Sunday, March 11, 2012

The Lib Dems finally drop all that embarrasing democracy stuff

Interesting comments from Lib Dem MPs this week, basically saying the 'sovereign' LD conference can be ignored if the party is in power. Well, that is going to improve voters trust in politics, isn't it? Didn't the LDs keep going on about how democratic their party was? I guess that's gone the way of their 'progressive' policies. They are little more than the Tory-lite party now.

Now they have basically sold the NHS down the river, I hope Labour hangs this round the necks of all LD candidates at the next election.

Sunday, February 26, 2012

The A4e stench

Welfare boss Emma Harrison made a pile renting out her stately home to A4E | Politics | The Observer
This could be a bombshell for IDS and his welfare reforms, especially coming on top of more companies withdrawing from the workfare schemes. There has been a bad stench around A4e for several years, since some of its staff were found to be falsifying results. Why were they awarded this contract, and why did Cameron give Emma Harrison a job?
This blog (Redpepper.org.uk) claims A4e have been forced to pay back money to the government five times since 2008 due to irregularities.

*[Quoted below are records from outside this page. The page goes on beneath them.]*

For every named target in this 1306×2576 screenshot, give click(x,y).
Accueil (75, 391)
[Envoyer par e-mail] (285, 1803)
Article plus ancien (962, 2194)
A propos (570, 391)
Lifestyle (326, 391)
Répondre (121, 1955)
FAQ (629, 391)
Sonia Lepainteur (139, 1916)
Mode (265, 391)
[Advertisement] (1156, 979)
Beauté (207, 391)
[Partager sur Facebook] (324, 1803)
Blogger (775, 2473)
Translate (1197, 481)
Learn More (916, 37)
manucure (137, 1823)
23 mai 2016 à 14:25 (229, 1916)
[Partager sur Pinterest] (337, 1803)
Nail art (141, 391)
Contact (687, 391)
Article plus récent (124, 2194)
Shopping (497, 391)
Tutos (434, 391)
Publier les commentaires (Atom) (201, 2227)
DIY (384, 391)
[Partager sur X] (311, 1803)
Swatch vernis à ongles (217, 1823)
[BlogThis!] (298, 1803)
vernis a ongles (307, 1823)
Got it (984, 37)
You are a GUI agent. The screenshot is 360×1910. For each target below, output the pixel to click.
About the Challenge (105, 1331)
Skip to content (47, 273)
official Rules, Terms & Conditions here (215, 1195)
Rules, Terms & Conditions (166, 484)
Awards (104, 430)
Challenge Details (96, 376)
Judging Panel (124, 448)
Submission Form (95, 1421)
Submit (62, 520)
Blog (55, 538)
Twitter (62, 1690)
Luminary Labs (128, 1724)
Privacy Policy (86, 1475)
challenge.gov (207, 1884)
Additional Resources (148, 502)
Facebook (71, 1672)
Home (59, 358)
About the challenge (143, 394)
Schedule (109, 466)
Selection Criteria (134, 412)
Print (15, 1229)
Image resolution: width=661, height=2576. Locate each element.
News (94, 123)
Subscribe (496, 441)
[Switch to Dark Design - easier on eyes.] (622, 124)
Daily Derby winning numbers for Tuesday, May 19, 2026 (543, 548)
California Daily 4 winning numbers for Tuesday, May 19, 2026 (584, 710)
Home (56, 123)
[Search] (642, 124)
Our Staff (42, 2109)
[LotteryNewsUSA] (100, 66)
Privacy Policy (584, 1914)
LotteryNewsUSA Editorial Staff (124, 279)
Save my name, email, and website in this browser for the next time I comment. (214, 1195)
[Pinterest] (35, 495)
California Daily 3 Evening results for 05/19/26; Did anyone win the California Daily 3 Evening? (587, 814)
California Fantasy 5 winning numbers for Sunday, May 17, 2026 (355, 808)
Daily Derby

Wednesday, February 22, 2012

The world against Apartheid

I have just finished watching the BBC4 series The world against Apartheid: have you heard from Johannesburg?, which bought back memories of supporting the anti-apartheid movement in the 80s and early 90s. The struggle demonstrated that individuals can make a difference if they campaign together - shades of the current UK Uncut movement today.

As someone says in one of the programs - You may feel like you are a drop of water in the ocean, but the ocean is made up of drops of water.